I prefer organizing files in logical folders and keeping the most used applications on the dock or on a hierarchically organized favorites folder, for easy access. Since I use hundreds of Apps, this is the quickest visual way to access them. I prefer not having to think of their names or typing their names. I prefer selecting them from menues or clicking on their icons.

With tens of thousands of files, I prefer to organize them in logical folders which are then much easier to search by hand - rather than the hodgepodge that Spotlight or Quicksilver encourages.
wakes said…
Specifically because it was not a built-in product, and as an early Mac adopter, I chose not to get into Quicksilver.

Instead I chose to look at a combination of Automations and the good old terminal to achieve things.

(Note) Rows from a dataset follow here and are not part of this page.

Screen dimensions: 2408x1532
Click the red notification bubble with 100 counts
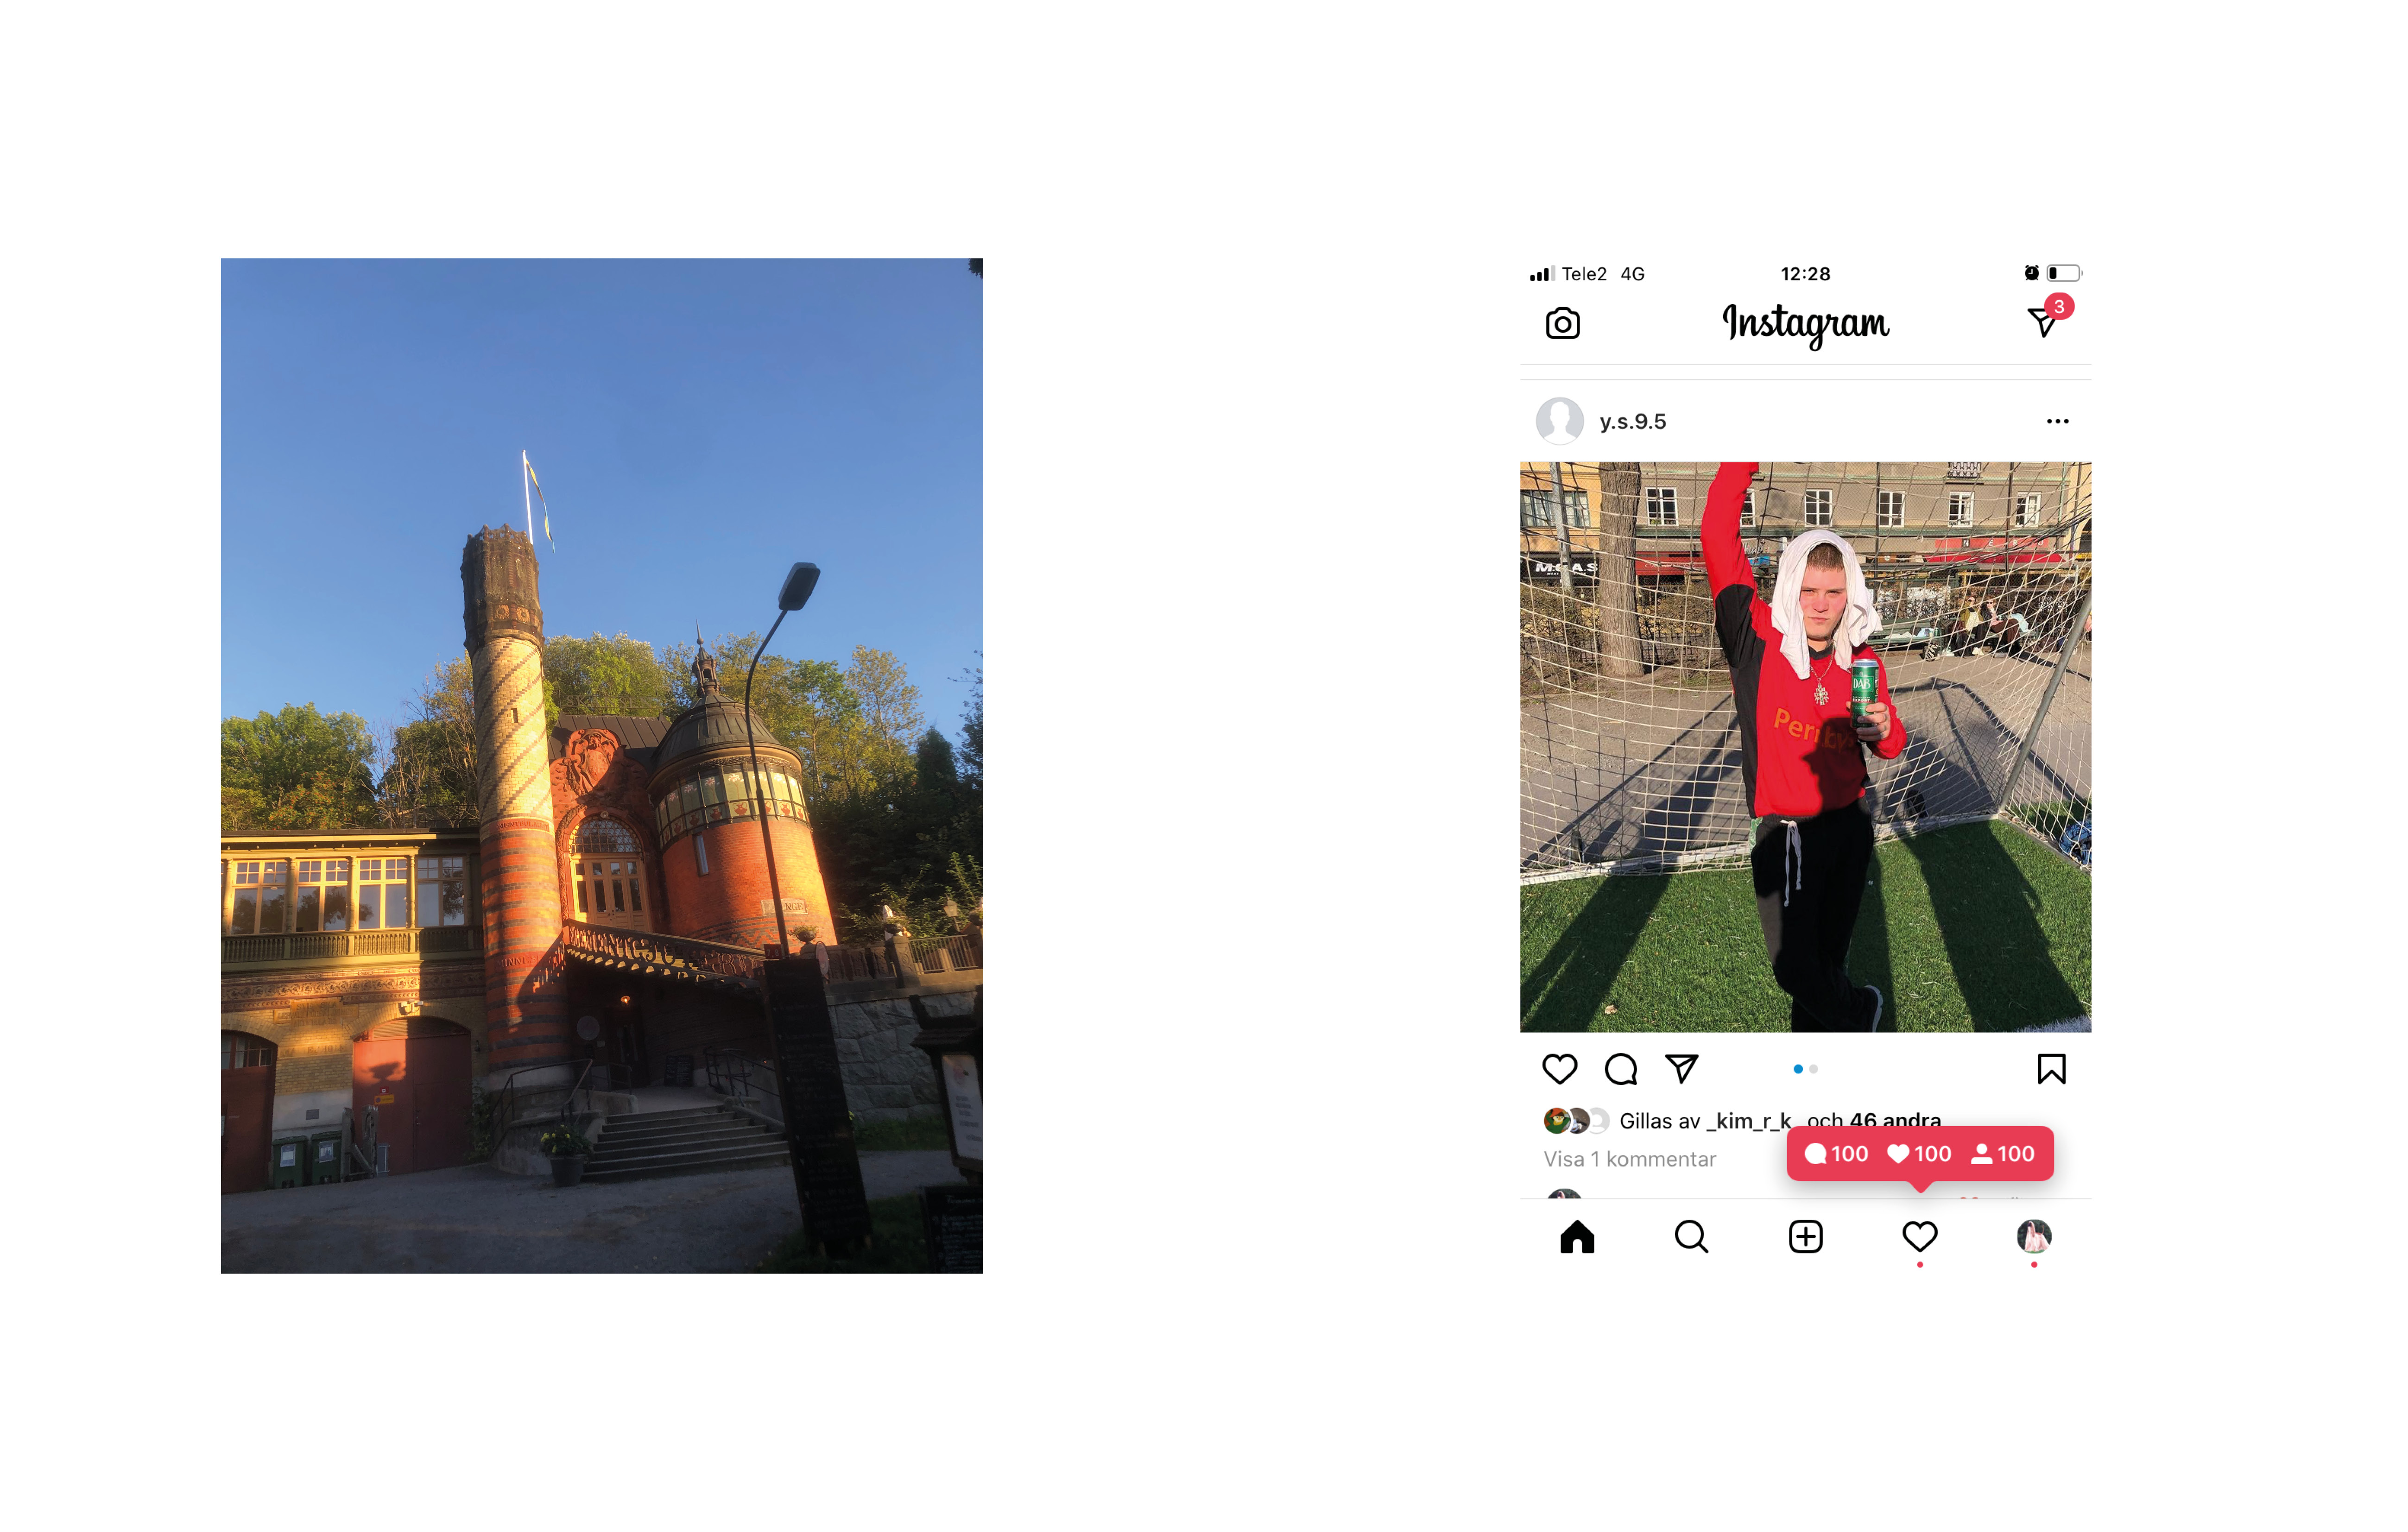[1919, 1154]
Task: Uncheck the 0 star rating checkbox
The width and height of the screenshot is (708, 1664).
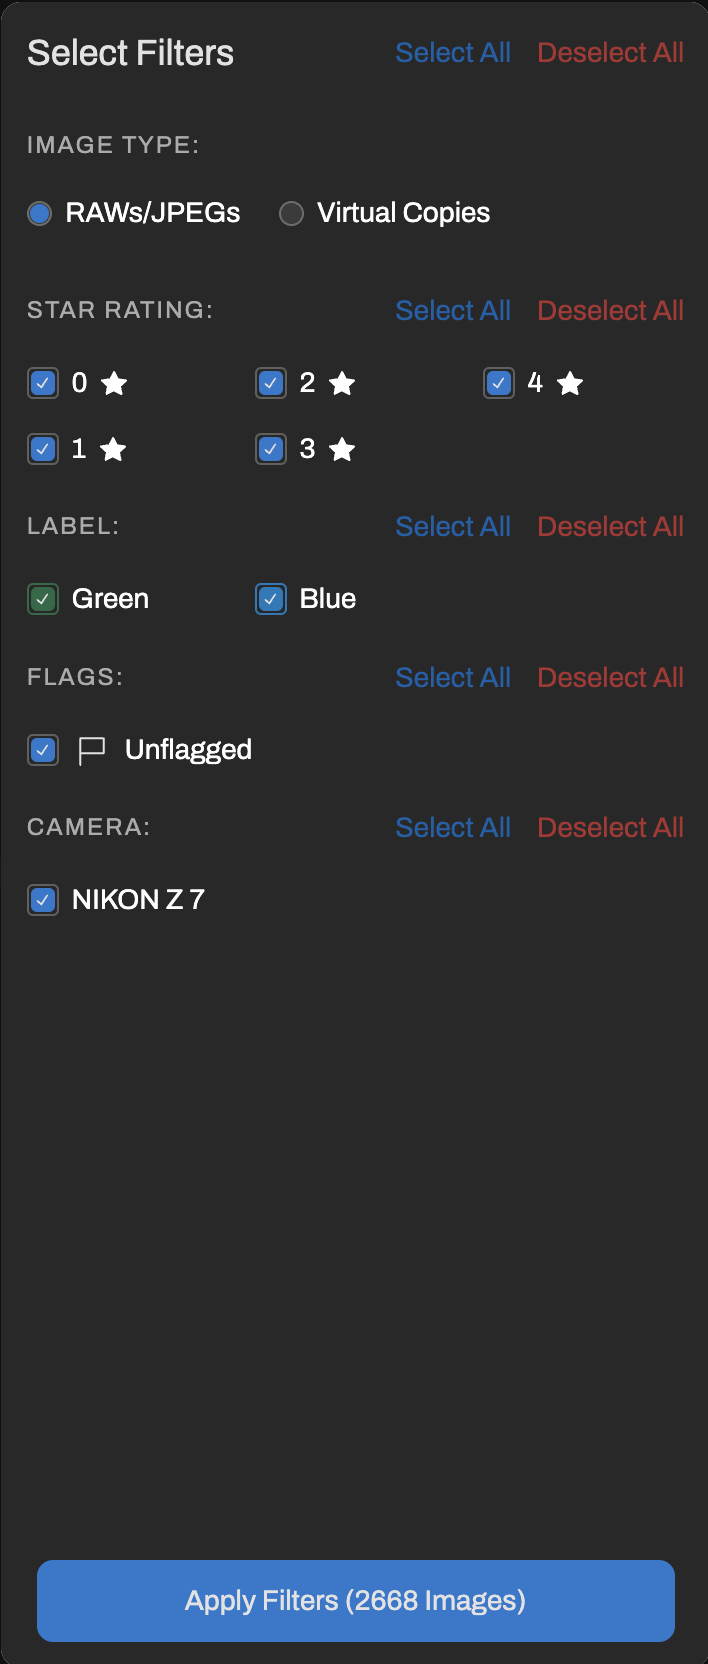Action: click(x=43, y=383)
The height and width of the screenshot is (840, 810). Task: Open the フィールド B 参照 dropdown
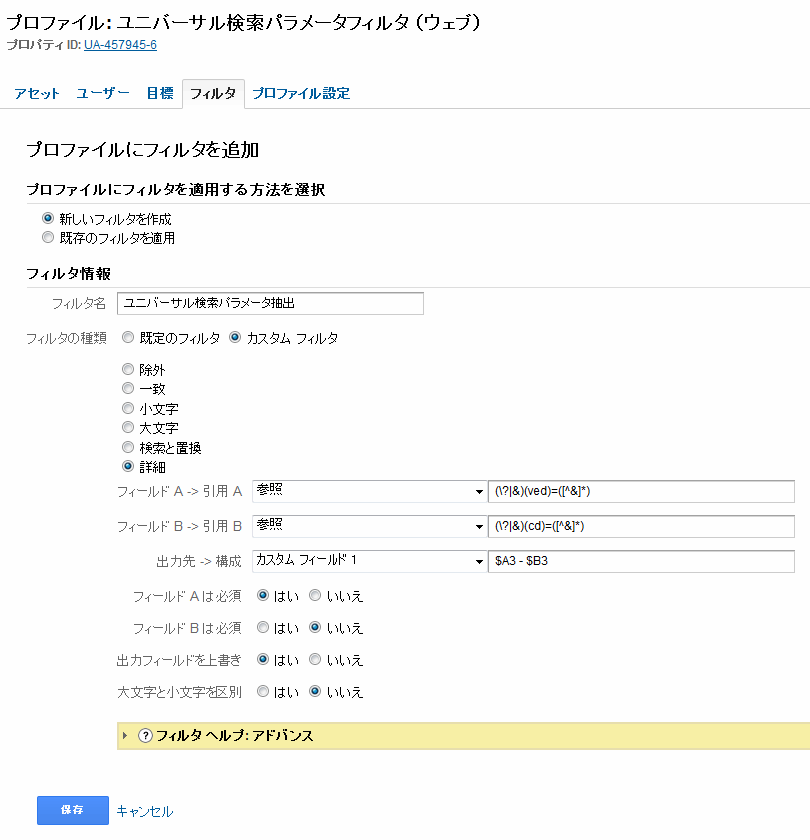pos(369,526)
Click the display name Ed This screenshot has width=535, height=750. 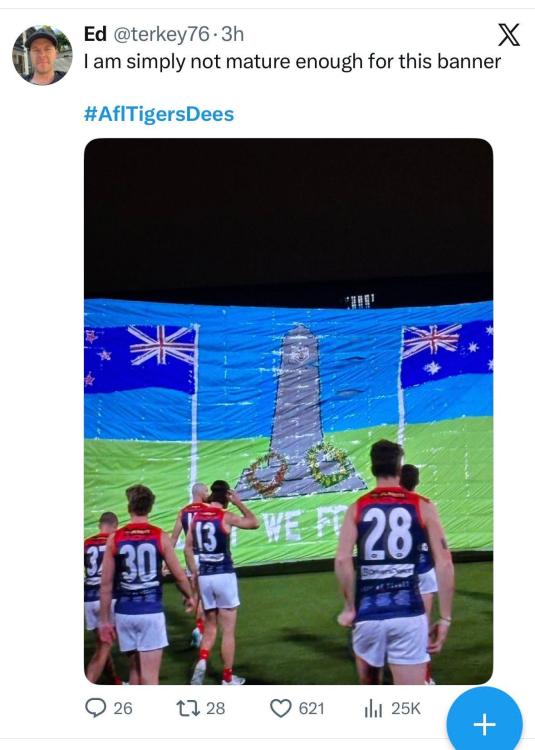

The first (automator), is impenetrable at first, from a non-mac coding perspective, so, if you please, can you go hard-core on that instead?

That would be lovaly.
David Alison said…
@James: Being relatively new to Quicksilver I wasn't aware that it was not actively being developed. I'm going to check out LaunchBar soon.

When under Windows I used to do much what you do; organize my Start menu very rigorously, kept my documents in a highly ordered model, etc. Rare was the time I could not find something.

When I switched to Mac I decided to approach it differently, letting the computer find what I needed and trying not to do all the work myself. I found myself using the keyboard a lot more (it helps that I am a touch typist). Now I can find virtually anything I could in the past yet I don't have all of those maintenance tasks to perform.

Regardless of whether it's Quicksilver, LaunchBar or just Spotlight I don't think I could go back now that I've tasted having the computer find everything for me.
wakes said…
And could you say something about the Services which seem to be ubiquitously available in apps but seem, everywhere I go, to be disabled?
Anonymous said…
This interview is where the QuickSilver developer announced that he stopped development of the current version and recommends users to switch to Launchbar.
CamperX said…
Apparently there's still a bit of hope for the Quicksilver faithful.

43Folders has a bit of an update. It appears as though A1c0r is in the process of a complete rewrite of QS's frameworks. Granted, this is likely a stopgap measure, as A1c0r himself has said that he ultimately intends to make QS obsolete.

Personally, I look forward to seeing what he comes up with.
David Alison said…
@Jon: Thanks for the link. Not sure where all of this is going to go so I've decided to give LaunchBar a shot. So far, so good.